_Supplied records_.

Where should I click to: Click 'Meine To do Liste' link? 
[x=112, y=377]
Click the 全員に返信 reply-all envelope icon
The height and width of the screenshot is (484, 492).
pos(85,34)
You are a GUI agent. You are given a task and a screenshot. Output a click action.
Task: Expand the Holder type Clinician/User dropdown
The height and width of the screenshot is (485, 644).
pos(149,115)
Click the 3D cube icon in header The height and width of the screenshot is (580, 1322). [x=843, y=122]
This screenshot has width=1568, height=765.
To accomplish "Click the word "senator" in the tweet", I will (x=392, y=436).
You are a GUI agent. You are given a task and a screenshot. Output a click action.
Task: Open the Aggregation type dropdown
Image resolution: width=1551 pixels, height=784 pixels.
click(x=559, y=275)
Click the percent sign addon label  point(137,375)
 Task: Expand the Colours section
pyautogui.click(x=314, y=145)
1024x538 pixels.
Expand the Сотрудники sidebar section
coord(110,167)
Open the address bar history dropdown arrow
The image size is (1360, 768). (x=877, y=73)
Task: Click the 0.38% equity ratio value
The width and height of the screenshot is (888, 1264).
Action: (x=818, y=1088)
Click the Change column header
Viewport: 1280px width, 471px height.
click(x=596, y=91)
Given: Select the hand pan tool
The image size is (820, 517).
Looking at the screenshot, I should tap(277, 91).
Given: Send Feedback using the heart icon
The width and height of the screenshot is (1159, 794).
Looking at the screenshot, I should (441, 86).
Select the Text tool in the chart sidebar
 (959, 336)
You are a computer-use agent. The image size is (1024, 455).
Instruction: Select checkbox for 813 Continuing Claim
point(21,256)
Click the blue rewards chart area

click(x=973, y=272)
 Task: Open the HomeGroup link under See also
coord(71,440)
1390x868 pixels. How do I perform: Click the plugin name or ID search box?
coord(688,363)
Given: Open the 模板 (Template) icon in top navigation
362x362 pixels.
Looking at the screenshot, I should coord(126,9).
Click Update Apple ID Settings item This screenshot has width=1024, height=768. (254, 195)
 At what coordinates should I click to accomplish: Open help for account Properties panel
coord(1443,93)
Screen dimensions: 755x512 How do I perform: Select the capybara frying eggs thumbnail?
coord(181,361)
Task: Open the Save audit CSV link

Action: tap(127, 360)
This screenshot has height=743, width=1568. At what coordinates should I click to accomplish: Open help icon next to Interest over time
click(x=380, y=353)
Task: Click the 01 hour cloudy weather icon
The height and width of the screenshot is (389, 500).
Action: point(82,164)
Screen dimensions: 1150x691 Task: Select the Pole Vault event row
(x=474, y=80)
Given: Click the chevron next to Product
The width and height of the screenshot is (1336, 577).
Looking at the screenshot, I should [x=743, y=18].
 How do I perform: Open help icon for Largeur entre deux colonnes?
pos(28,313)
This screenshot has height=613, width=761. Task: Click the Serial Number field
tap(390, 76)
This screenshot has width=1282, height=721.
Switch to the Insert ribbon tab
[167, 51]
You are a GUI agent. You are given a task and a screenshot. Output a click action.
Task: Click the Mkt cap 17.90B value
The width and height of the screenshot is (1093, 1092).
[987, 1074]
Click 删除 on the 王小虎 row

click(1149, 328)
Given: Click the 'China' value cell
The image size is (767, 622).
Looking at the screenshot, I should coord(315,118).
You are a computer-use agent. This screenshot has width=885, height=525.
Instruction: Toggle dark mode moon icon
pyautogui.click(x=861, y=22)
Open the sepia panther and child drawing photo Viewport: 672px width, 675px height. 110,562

_What you will do_.
Copy out each line in the preceding records that contains "value".

_Exercise answer_.
Task: Click the 0.38% equity ratio value
Task: Click the Mkt cap 17.90B value
Given: Click the 'China' value cell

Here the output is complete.